Visual Studio Code Local Assistant#

Intro#

With the rise of AI PC capabilities, hosting own Visual Studio code assistant is at your reach. In this demo, we will showcase how to deploy local LLM serving with OVMS and integrate it with Continue extension. It will employ iGPU or NPU acceleration.

Requirements#

  • Windows (for standalone app) or Linux (using Docker)

  • Python installed (for model preparation only)

  • Intel Meteor Lake, Lunar Lake, Arrow Lake or newer Intel CPU.

Prepare Code Chat/Edit Model#

We need to use medium size model to get reliable responses but also to fit it to the available memory on the host or discrete GPU.

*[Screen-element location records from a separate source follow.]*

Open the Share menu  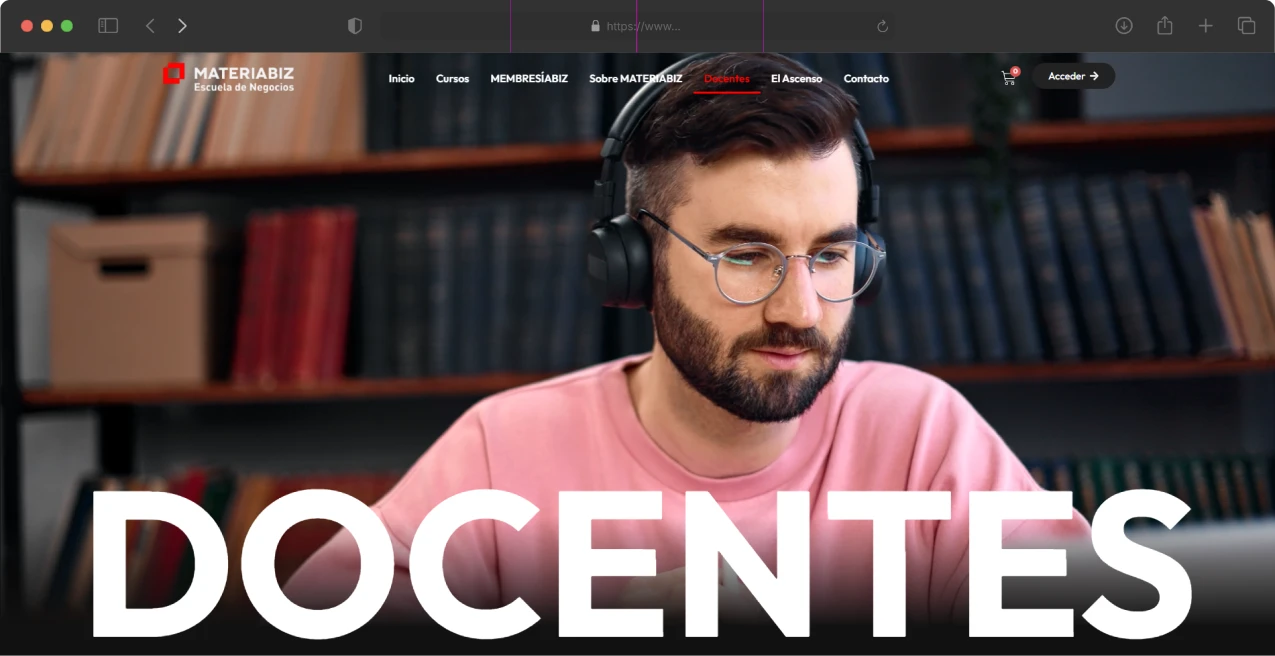click(x=1165, y=26)
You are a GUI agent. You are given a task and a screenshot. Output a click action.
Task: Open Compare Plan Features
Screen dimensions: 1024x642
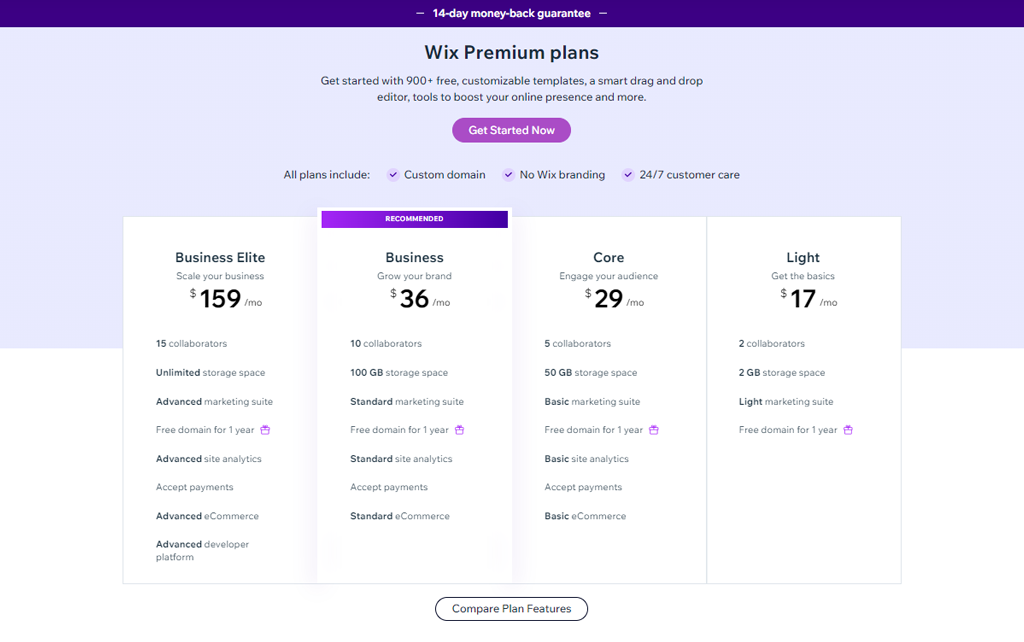tap(511, 608)
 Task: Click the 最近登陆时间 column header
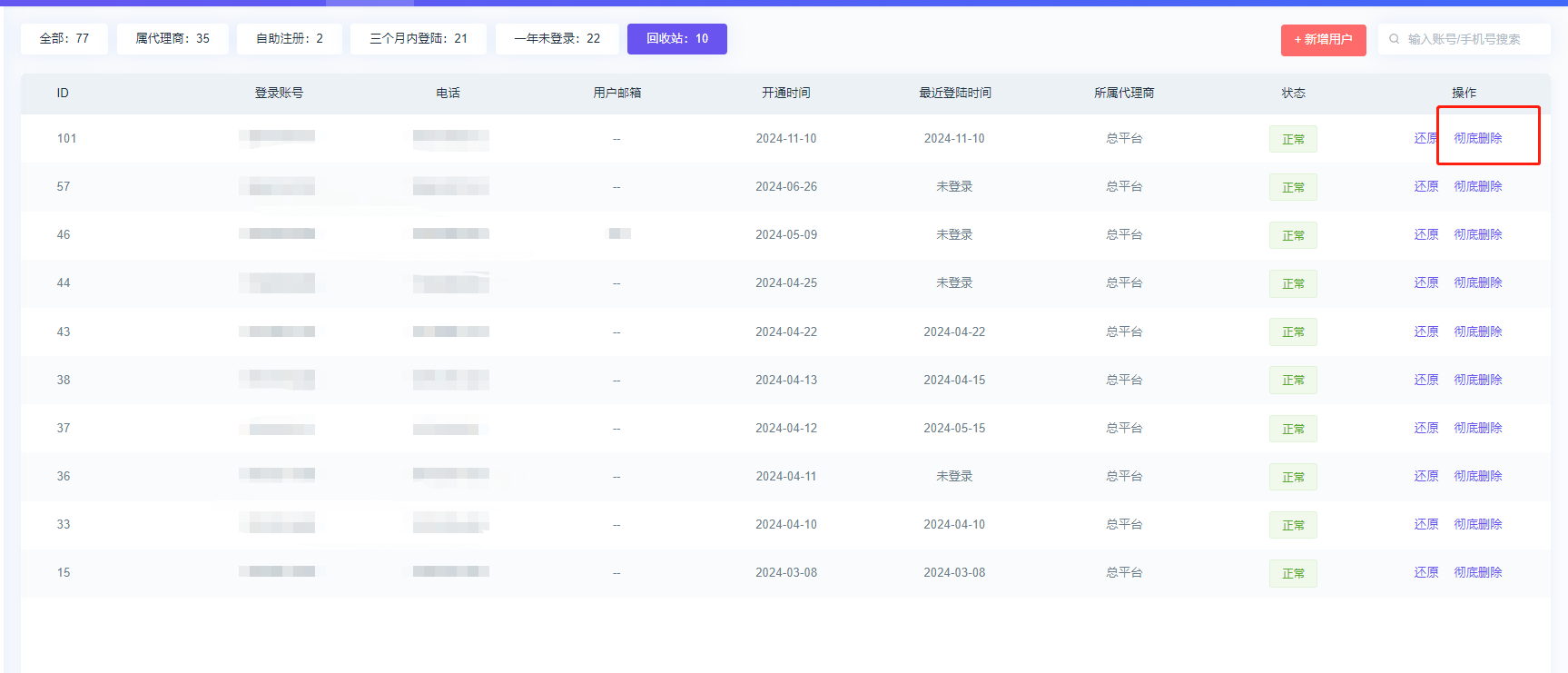(x=954, y=94)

Download export script, install its dependencies and create directory for the models:

curl https://raw.githubusercontent.com/openvinotoolkit/model_server/refs/heads/releases/2025/3/demos/common/export_models/export_model.py -o export_model.py
pip3 install -r https://raw.githubusercontent.com/openvinotoolkit/model_server/refs/heads/releases/2025/3/demos/common/export_models/requirements.txt
mkdir models

Note: The users in China need to set environment variable HF_ENDPOINT=”https://hf-mirror.com” before running the export script to connect to the HF Hub.

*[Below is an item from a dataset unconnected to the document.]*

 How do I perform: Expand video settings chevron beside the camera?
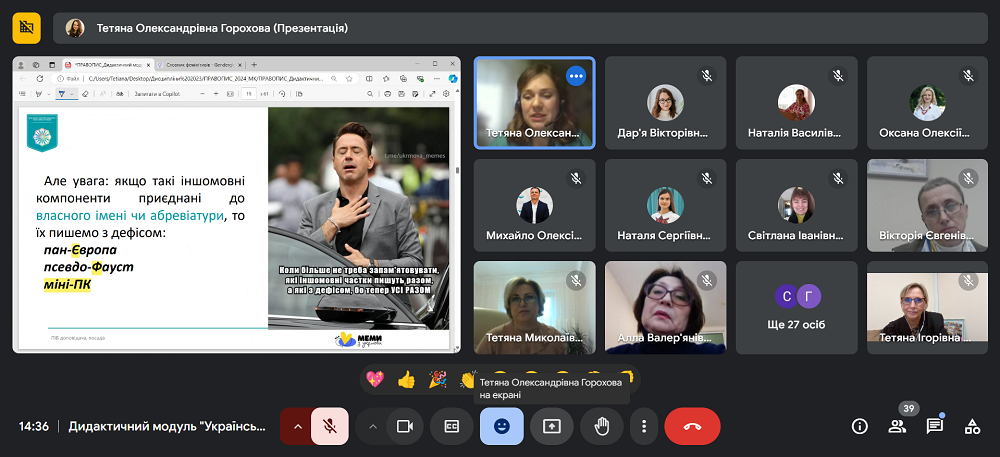(373, 426)

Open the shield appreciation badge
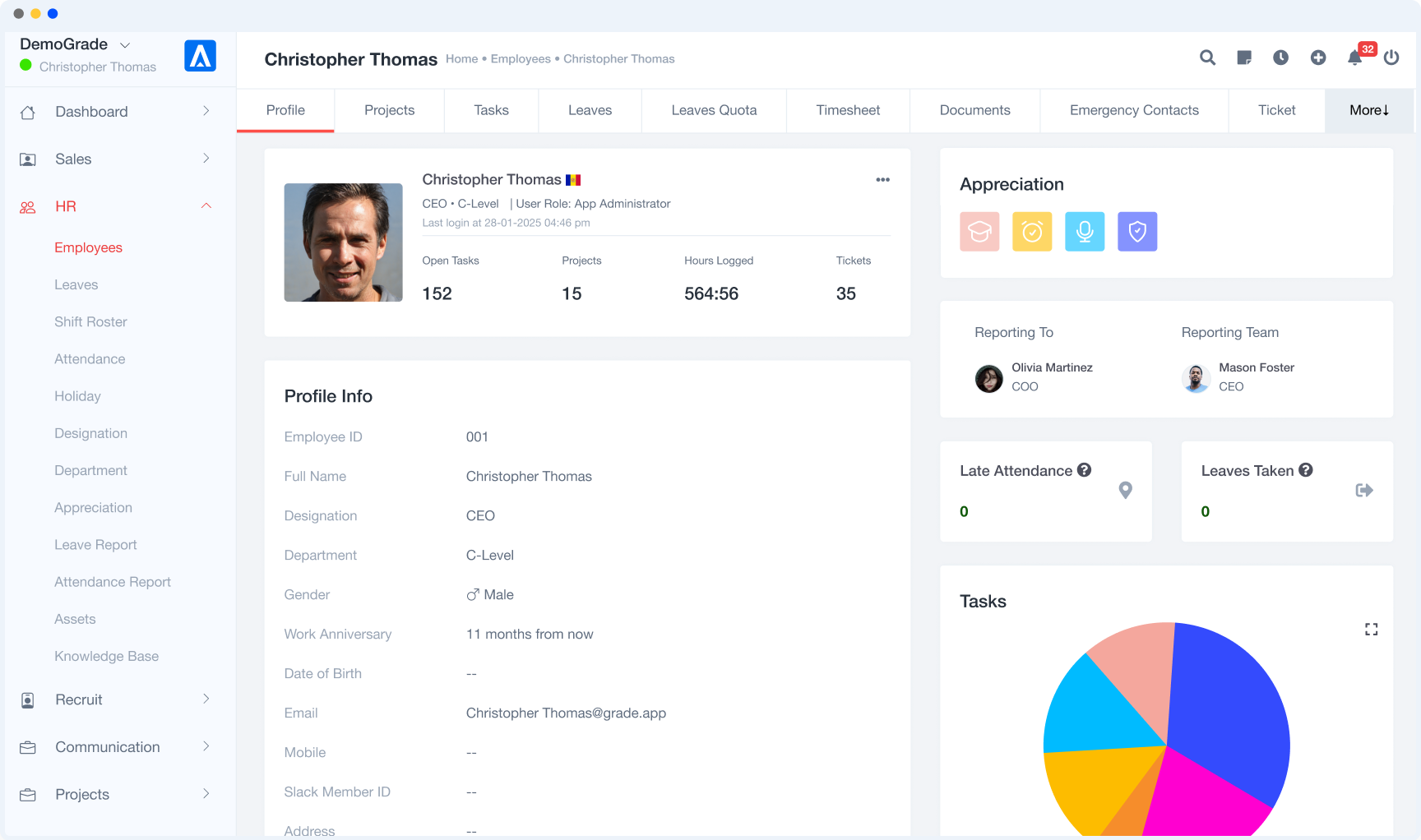click(x=1137, y=231)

Export codellama/CodeLlama-7b-Instruct-hf:

python export_model.py text_generation --source_model codellama/CodeLlama-7b-Instruct-hf --weight-format int4 --config_file_path models/config_all.json --model_repository_path models --target_device GPU --cache_size 2 --overwrite_models

Note: Use --target_device NPU for Intel NPU or omit this parameter to run on Intel CPU

Prepare Agentic Model#

We need specialized model that is able to produce tool calls. For this task we will use Qwen3-8B quantized to int4. We will use automatic pulling of HF models, so export script is not required.

Pull and add OpenVINO/Qwen3-8B-int4-ov (Linux):

docker run -it --rm --user $(id -u):$(id -g) -v $(pwd)/models:/models/:rw \
    -e http_proxy=$http_proxy -e https_proxy=$https_proxy -e no_proxy=$no_proxy \
    openvino/model_server:latest-gpu \
    --pull \
    --task text_generation \
    --model_repository_path /models \
    --source_model OpenVINO/Qwen3-8B-int4-ov \
    --target_device GPU \
    --tool_parser hermes3 \
    --cache_size 2

docker run -it --rm --user $(id -u):$(id -g) -v $(pwd)/models:/models/:rw \
    -e http_proxy=$http_proxy -e https_proxy=$https_proxy -e no_proxy=$no_proxy \
    openvino/model_server:latest-gpu \
    --add_to_config /models/config_all.json \
    --model_name OpenVINO/Qwen3-8B-int4-ov \
    --model_path OpenVINO/Qwen3-8B-int4-ov

Or, when running on Windows, pull and add OpenVINO/Qwen3-8B-int4-ov:

ovms --pull ^
  --task text_generation ^
  --model_repository_path ./models ^
  --source_model OpenVINO/Qwen3-8B-int4-ov ^
  --target_device GPU ^
  --tool_parser hermes3 ^
  --cache_size 2

ovms --add_to_config ./models/config_all.json ^
  --model_name OpenVINO/Qwen3-8B-int4-ov ^
  --model_path OpenVINO/Qwen3-8B-int4-ov

Note: Use --target_device NPU for Intel NPU or omit this parameter to run on Intel CPU

Prepare Code Completion Model#

For this task we need smaller, lighter model that will produce code quicker than chat task. Since we do not want to wait for the code to appear, we need to use smaller model. It should be responsive enough to generate multi-line blocks of code ahead of time as we type. Code completion works in non-streaming, unary mode. Do not use instruct model, there is no chat involved in the process.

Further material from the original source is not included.